Data extracted from a collection
§

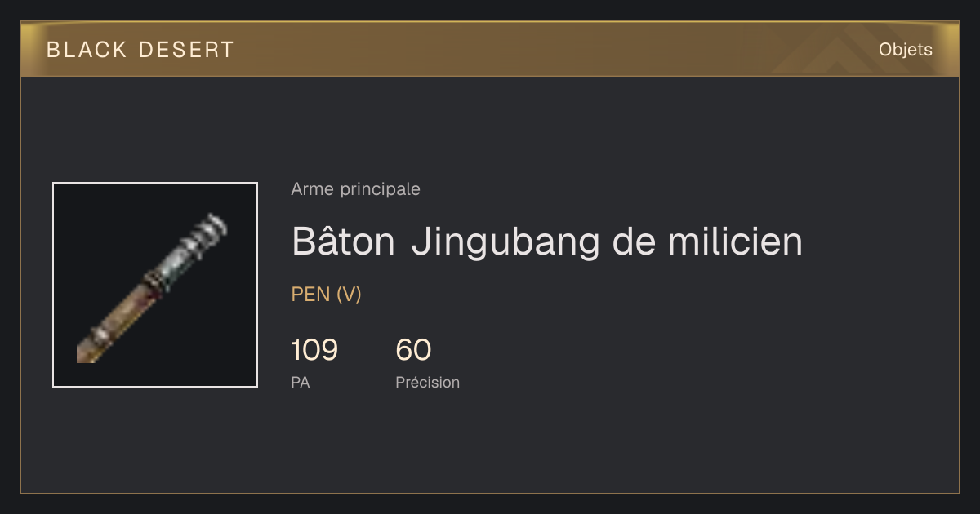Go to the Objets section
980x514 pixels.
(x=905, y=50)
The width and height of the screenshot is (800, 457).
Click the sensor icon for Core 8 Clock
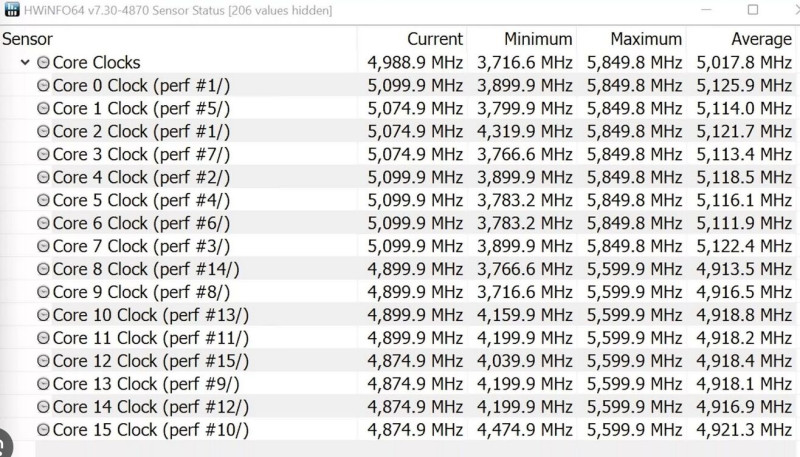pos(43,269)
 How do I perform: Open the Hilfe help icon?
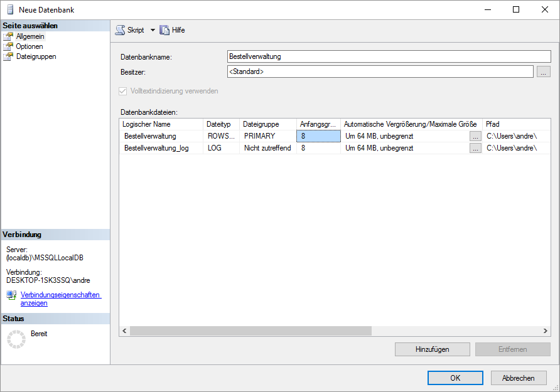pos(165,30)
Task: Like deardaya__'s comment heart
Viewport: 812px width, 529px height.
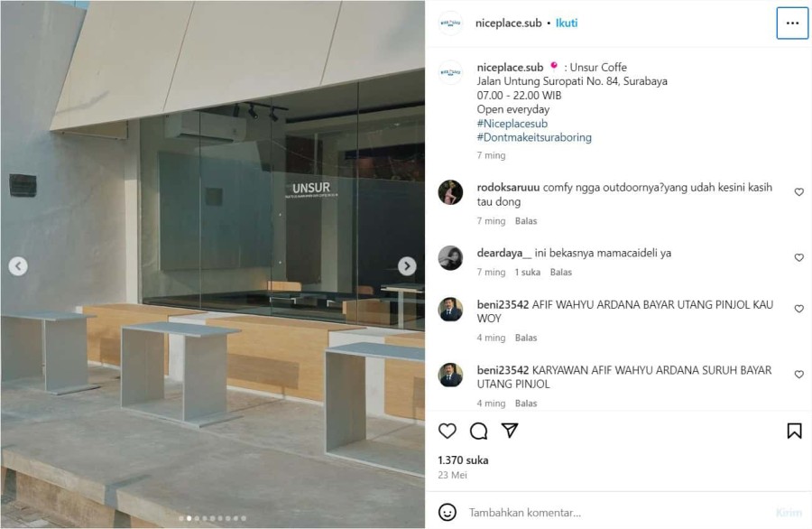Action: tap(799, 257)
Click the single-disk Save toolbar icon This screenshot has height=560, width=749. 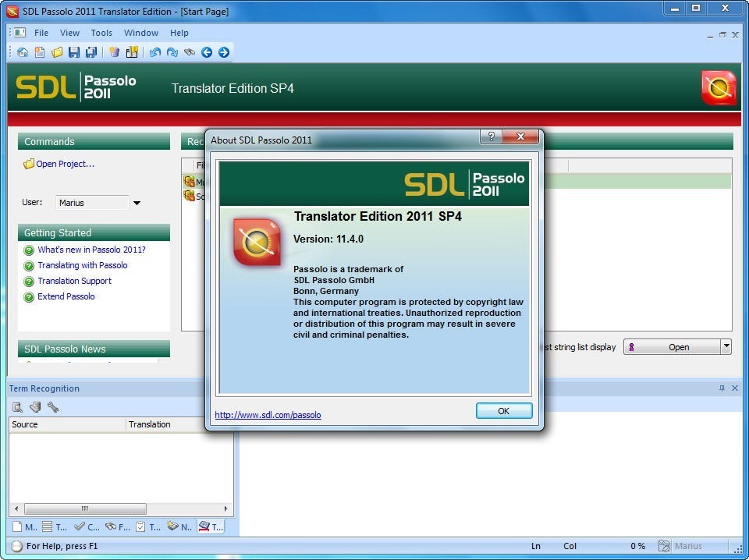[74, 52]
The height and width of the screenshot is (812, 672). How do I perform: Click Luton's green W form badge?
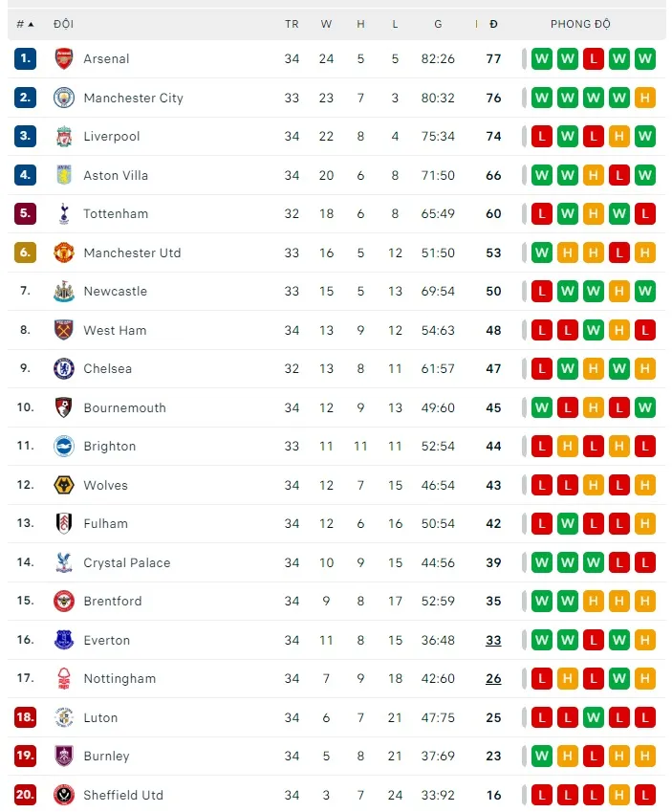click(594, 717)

§

=== ABOUT THIS TASK ===
Output, exactly and with no pictures, every line from the one that contains "The height and" through the final line of the entries.

=== SOLUTION TO THE PROBLEM ===
The height and width of the screenshot is (812, 672). How do I perform: Click Luton's green W form badge?
click(594, 717)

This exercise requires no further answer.